5 React Architecture Best Practices for 2021

The Original Article can be found on https://www.sitepoint.com

There can be no doubt that React has revolutionized the way we build user interfaces. It’s easy to learn and greatly facilitates creating reusable components that offer your site a consistent look and feel.

However, as React only takes care of the view layer of an application, it doesn’t enforce any specific architecture (such as MVC or MVVM). This can make it difficult to keep your codebase organized as your React project grows.

At 9elements, one of our flagship products is PhotoEditorSDK — a fully customizable photo editor that easily integrates into your HTML5, iOS or Android app. PhotoEditorSDK is a large-scale React app aimed at developers. It requires high performance, small builds, and needs to be very flexible with regards to styling and especially theming.

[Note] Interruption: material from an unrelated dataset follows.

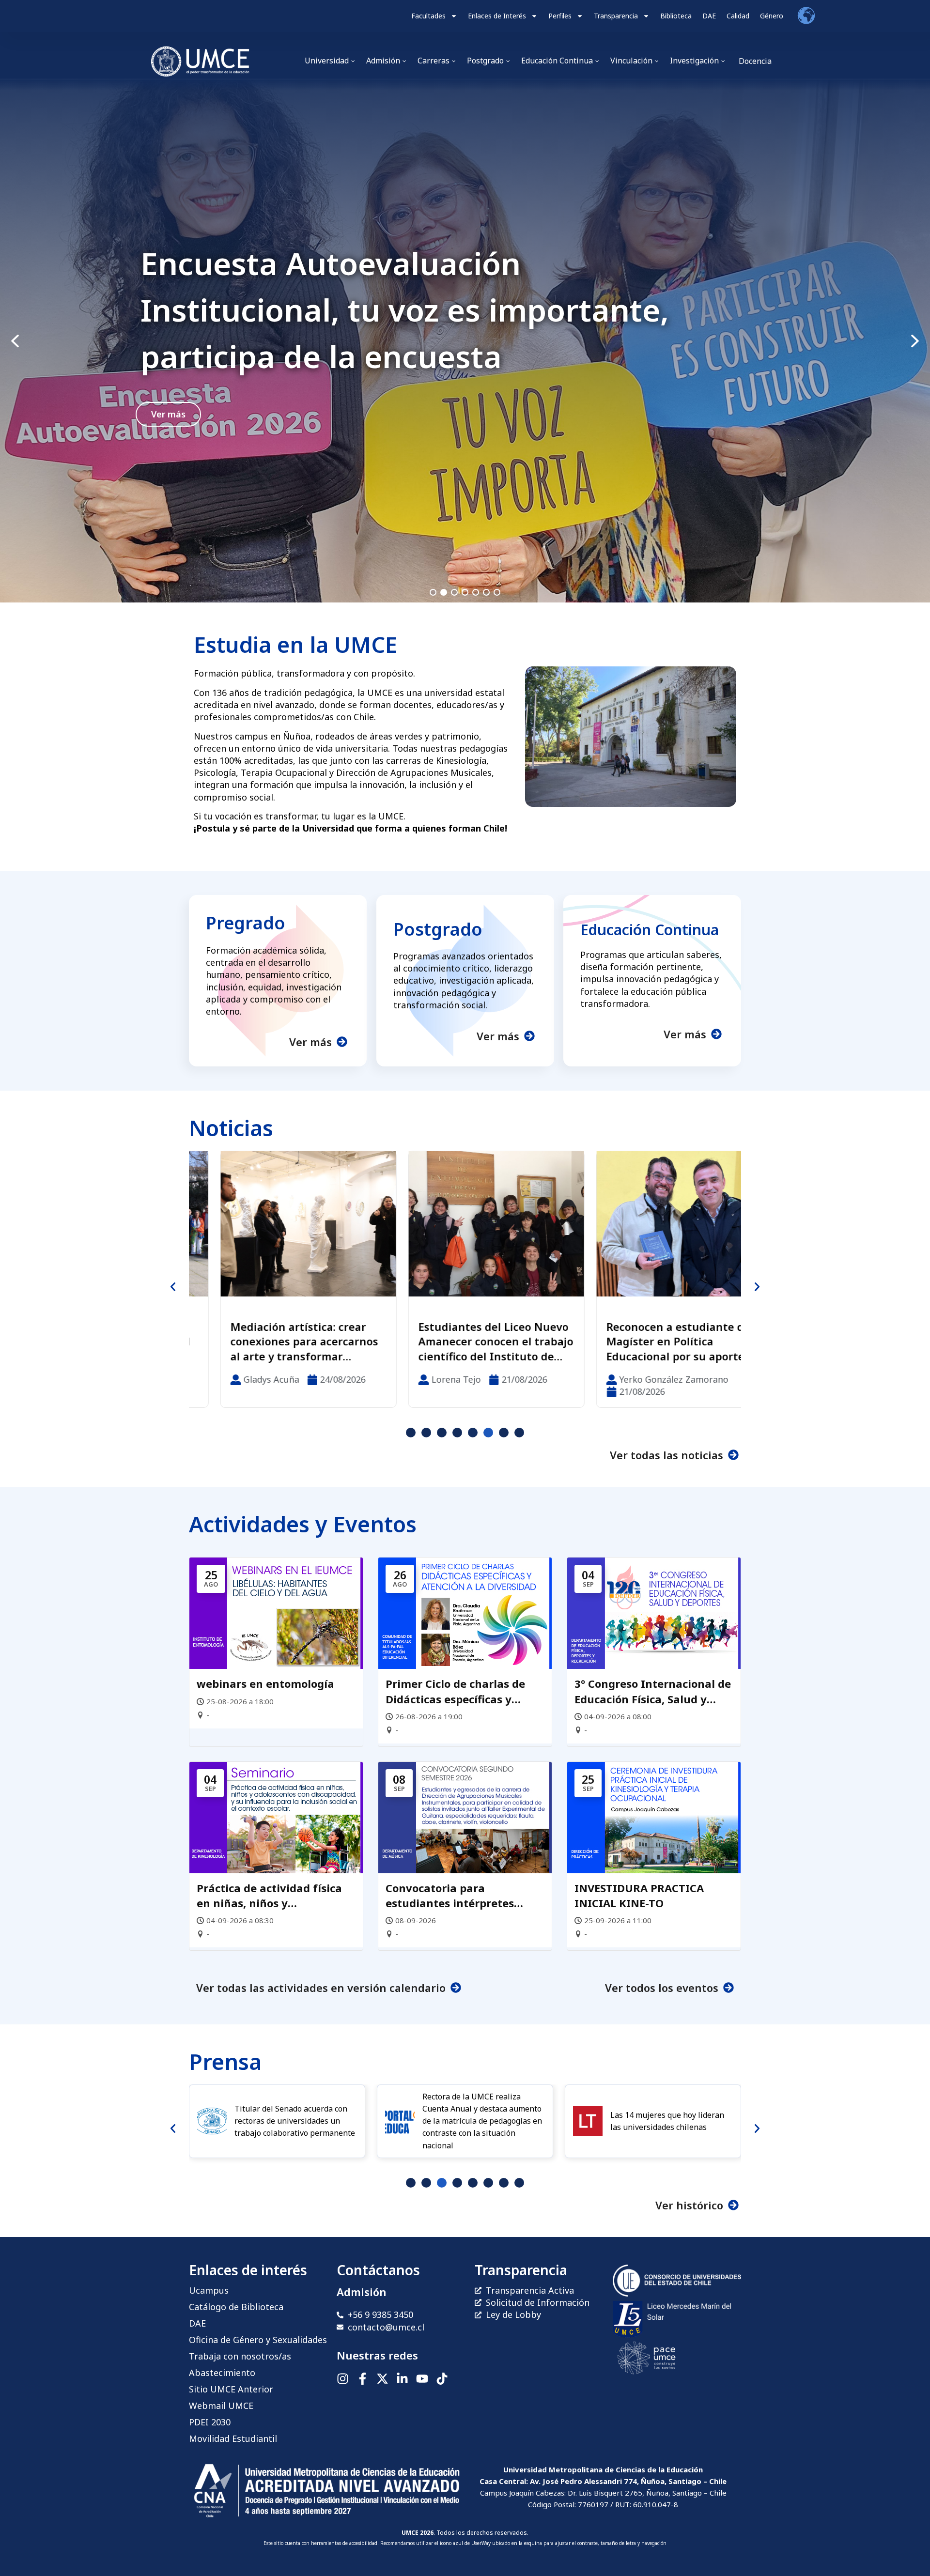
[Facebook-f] (362, 2379)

Throughout the many iterations of PhotoEditorSDK, my team and I have picked up a number of best practices for organizing a large React app, some of which we’d like to share with you in this article.

• Directory Layout
• CSS in JavaScript
• Custom Hooks
• Function as Children
• Render Props

---

1. Directory Layout

Originally, the styling and the code for our components were separated. All styles lived in a shared CSS file (we use SCSS for preprocessing). The actual component (in this case FilterSlider), was decoupled from the styles:

├── components
│   └── FilterSlider
│       ├──  __tests__
│       │   └── FilterSlider-test.js
│       └── FilterSlider.jsx
└── styles
    └── photo-editor-sdk.scss

Over multiple refactorings, we found that this approach didn’t scale very well. In the future, our components would need to be shared between multiple internal projects, like the SDK and an experimental text tool we’re currently developing. So we switched to a component-centric file layout:

components
    └── FilterSlider
        ├── __tests__
        │   └── FilterSlider-test.js
        ├── FilterSlider.jsx
        └── FilterSlider.scss

The idea was that all the code that belongs to a component (such as JavaScript, CSS, assets, tests) is located in a single folder. This makes it very easy to extract the code into an npm module or, in case you’re in a hurry, to simply share the folder with another project.

Importing components

One of the drawbacks of this directory structure is that importing components requires you to import the fully qualified path, like so:

import FilterSlider from 'components/FilterSlider/FilterSlider'

But what we’d really like to write is this:

import FilterSlider from 'components/FilterSlider'

To solve this problem, you can create an index.js and immediately export the default:

export { default } from './FilterSlider';

Another solution is a little bit more extensive, but it uses a Node.js standard resolving mechanism, making it rock solid and future-proof. All we do is add a package.json file to the file structure:

components
    └── FilterSlider
        ├── __tests__
        │   └── FilterSlider-test.js
        ├── FilterSlider.jsx
        ├── FilterSlider.scss
        └── package.json

And within package.json, we use the main property to set our entry point to the component, like so:

{
  "main": "FilterSlider.jsx"
}

With that addition, we can import a component like this:

import FilterSlider from 'components/FilterSlider'

2. CSS in JavaScript

Styling, and especially theming, has always been a bit of a problem. As mentioned above, in our first iteration of the app we had a big CSS (SCSS) file, in which all of our classes lived. To avoid name collisions, we used a global prefix and followed the BEM conventions to craft CSS rule names. When our application grew, this approach didn’t scale very well, so we searched for a replacement. First we evaluated CSS modules, but at that time they had some performance issues. Also, extracting the CSS via webpack’s Extract Text plugin didn’t work that well (although it should be OK at the time of writing). Additionally, this approach created a heavy dependency on webpack and made testing quite difficult.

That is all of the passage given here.